SUPREME COURT OF THE STATE OF NEW YORK APPELLATE DIVISION SECOND JUDICIAL DEPARTMENT


September 8, 2009

CAROL D'ESPOSITO, RESPONDENT,
v.
JOHN S. KUNG, ET AL., APPELLANTS.

In an action to recover damages for medical malpractice and lack of informed consent, the defendants John S. Kung and Staten Island Ophthalmology, P.C. appeal from so much of an order of the Supreme Court, Kings County (Jackson, J.), dated April 7, 2008, as denied that branch of their motion which was for summary judgment dismissing the cause of action to recover damages based upon lack of informed consent insofar as asserted against them, and the defendant Zinovy Beider separately appeals, as limited by his brief, from so much of the same order as denied that branch of his motion which was for summary judgment dismissing the cause of action to recover damages based upon lack of informed consent insofar as asserted against him.

Published by New York State Law Reporting Bureau pursuant to Judiciary Law § 431.

This opinion is uncorrected and subject to revision before publication in the Official Reports.

WILLIAM F. MASTRO, J.P., RANDALL T. ENG, ARIEL E. BELEN and L. PRISCILLA HALL, JJ.

(Index No. 818/06)

DECISION & ORDER

ORDERED that the order is affirmed insofar as appealed from, with one bill of costs payable by the defendants appearing separately and filing separate briefs.

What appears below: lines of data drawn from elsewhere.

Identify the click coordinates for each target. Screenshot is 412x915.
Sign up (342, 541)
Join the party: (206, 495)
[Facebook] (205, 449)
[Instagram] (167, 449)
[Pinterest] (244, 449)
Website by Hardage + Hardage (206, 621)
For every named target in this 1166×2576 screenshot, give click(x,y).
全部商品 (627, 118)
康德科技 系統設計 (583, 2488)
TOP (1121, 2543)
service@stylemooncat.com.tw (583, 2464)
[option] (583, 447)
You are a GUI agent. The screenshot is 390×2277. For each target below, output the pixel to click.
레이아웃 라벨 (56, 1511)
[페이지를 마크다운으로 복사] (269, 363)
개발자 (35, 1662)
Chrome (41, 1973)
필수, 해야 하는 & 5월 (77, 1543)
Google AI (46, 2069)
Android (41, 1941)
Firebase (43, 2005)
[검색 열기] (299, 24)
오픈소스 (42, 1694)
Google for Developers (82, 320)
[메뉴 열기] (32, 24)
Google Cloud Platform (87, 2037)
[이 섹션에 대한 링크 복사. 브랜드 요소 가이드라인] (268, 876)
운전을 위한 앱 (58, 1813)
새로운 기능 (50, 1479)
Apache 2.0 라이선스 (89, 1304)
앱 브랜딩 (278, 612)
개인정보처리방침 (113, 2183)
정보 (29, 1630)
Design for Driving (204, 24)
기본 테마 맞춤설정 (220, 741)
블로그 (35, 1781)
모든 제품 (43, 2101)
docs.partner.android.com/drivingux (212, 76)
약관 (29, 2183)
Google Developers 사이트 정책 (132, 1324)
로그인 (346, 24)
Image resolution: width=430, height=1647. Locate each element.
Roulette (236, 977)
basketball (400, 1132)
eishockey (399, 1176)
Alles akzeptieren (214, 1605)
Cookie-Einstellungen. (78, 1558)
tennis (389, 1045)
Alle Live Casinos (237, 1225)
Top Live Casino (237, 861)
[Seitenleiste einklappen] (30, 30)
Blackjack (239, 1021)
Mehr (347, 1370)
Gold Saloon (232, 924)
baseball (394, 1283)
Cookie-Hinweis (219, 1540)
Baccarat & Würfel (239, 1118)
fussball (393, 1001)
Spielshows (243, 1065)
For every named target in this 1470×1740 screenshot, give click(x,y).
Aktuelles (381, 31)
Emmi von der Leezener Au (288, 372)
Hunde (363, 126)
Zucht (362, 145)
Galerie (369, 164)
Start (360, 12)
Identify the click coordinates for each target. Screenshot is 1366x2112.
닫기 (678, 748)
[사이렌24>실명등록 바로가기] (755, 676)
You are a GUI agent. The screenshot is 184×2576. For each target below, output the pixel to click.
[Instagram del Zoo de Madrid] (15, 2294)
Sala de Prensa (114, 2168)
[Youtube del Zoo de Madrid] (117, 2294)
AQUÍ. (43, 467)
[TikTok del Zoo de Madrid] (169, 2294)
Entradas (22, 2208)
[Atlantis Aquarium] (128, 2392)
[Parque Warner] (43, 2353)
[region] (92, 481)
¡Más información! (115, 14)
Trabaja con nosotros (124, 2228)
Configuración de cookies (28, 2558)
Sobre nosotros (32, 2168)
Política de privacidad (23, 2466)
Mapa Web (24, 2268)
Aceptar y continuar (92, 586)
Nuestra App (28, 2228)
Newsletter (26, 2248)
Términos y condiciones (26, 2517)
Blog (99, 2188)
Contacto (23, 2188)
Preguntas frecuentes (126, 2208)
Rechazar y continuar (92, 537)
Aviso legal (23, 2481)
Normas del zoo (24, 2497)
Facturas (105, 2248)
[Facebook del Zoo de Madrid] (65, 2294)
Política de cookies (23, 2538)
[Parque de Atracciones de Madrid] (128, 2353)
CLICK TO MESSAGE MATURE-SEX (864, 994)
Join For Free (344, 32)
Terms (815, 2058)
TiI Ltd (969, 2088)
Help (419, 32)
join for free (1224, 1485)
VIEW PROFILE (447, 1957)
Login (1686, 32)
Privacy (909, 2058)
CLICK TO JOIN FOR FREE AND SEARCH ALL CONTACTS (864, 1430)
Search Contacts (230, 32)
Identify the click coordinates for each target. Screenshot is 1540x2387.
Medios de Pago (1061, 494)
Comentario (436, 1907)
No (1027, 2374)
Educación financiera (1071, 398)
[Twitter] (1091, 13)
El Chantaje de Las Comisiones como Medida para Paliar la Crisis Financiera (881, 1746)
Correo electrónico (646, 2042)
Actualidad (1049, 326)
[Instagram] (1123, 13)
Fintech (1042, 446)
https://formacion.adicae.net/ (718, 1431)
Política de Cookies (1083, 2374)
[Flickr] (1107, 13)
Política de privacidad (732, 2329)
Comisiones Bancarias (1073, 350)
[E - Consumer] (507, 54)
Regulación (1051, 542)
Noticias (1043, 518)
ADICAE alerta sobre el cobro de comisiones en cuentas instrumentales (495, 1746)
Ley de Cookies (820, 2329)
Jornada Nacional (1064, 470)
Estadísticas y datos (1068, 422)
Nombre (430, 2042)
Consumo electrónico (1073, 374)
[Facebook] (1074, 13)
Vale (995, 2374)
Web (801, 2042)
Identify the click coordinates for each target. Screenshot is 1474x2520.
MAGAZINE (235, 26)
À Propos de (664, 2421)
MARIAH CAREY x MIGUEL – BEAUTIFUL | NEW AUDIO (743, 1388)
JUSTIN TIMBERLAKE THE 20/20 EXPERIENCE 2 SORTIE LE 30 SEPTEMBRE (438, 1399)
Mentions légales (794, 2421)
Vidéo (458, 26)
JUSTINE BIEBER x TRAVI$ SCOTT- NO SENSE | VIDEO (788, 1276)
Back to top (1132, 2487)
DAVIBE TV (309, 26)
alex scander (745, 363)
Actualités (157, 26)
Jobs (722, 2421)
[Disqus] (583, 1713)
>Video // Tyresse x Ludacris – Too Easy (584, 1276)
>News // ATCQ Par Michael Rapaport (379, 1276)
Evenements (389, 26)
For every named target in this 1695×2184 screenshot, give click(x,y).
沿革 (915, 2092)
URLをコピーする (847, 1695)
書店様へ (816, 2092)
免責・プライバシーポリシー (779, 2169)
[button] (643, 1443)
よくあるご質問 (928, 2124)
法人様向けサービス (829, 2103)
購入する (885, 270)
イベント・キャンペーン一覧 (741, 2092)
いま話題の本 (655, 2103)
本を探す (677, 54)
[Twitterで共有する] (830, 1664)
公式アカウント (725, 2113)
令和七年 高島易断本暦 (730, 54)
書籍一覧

The defendants John S. Kung and Staten Island Ophthalmology, P.C., and the defendant Zinovy Beider, separately established their prima facie entitlement to judgment as a matter of law through the submission of expert affidavits and deposition testimony (see Alvarez v Prospect Hosp., 68 NY2d 320, 324-325; Ortaglia v Scanlon, 35 AD3d 421). In opposition, the plaintiff raised a triable issue of fact as to whether the defendants failed to inform her of the foreseeable risks associated with, and the alternatives to, anesthesia administered to the eye by means of a peribulbar block injection. Similarly, the plaintiff raised triable issues of fact as to whether "a reasonably prudent person in the [plaintiff's] position would not have undergone the treatment . . . if [she] had been fully informed and [whether] the lack of informed consent [was] a proximate cause of the injury or condition for which recovery [was] sought" (Public Health Law § 2805-d[3]; see Alvarez v Prospect Hosp., 68 NY2d 320, 324; Zuckerman v City of New York, 49 NY2d 557, 562; Erdogan v Toothsavers Dental Servs., P.C., 57 AD3d 314, 316; Ortaglia v Scanlon, 35 AD3d 421, 421-422). Accordingly, the Supreme Court correctly denied those branches of the defendants' motions which were for summary judgment dismissing the cause of action to recover damages based upon lack of informed consent.

MASTRO, J.P., ENG, BELEN and HALL, JJ., concur.